Retype exactly the lines from the one that contains "donations will be" through the final line of the material below, and add nothing else.
= = = = = = =
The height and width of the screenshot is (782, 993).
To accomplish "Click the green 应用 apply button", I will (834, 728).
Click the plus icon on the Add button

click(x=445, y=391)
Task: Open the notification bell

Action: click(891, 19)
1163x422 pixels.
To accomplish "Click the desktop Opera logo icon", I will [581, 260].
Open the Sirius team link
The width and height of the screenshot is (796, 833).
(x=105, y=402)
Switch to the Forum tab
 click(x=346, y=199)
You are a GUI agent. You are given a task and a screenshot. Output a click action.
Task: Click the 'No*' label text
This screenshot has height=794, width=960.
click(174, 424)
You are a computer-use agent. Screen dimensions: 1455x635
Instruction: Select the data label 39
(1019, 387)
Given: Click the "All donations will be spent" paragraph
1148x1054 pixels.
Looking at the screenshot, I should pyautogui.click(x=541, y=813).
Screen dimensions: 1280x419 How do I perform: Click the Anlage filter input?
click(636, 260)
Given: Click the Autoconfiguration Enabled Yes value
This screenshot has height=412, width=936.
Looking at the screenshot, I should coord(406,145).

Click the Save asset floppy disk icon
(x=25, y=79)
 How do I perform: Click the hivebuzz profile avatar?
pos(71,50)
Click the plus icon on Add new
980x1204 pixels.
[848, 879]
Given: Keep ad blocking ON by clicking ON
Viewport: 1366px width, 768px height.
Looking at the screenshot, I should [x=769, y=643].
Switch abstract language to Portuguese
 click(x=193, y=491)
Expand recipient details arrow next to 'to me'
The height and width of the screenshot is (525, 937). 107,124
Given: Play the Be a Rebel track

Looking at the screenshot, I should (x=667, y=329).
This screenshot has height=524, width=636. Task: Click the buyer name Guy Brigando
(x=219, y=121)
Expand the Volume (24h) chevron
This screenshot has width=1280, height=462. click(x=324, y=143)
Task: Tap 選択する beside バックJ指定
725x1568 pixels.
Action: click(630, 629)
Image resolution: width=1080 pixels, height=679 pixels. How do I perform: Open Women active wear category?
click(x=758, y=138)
= = = = = = =
# [SOLUTION FOR THIS EXERCISE]
Given: Click the "All donations will be spent" paragraph
1148x1054 pixels.
Looking at the screenshot, I should pyautogui.click(x=541, y=813).
Screen dimensions: 1280x419 How do I perform: Click the Anlage filter input?
click(636, 260)
Given: Click the Autoconfiguration Enabled Yes value
This screenshot has height=412, width=936.
Looking at the screenshot, I should coord(406,145).

Click the Save asset floppy disk icon
(x=25, y=79)
 How do I perform: Click the hivebuzz profile avatar?
pos(71,50)
Click the plus icon on Add new
980x1204 pixels.
[848, 879]
Given: Keep ad blocking ON by clicking ON
Viewport: 1366px width, 768px height.
Looking at the screenshot, I should [x=769, y=643].
Switch abstract language to Portuguese
 click(x=193, y=491)
Expand recipient details arrow next to 'to me'
The height and width of the screenshot is (525, 937). 107,124
Given: Play the Be a Rebel track

Looking at the screenshot, I should (x=667, y=329).
This screenshot has height=524, width=636. Task: Click the buyer name Guy Brigando
(x=219, y=121)
Expand the Volume (24h) chevron
This screenshot has width=1280, height=462. click(x=324, y=143)
Task: Tap 選択する beside バックJ指定
725x1568 pixels.
Action: click(630, 629)
Image resolution: width=1080 pixels, height=679 pixels. How do I perform: Open Women active wear category?
click(x=758, y=138)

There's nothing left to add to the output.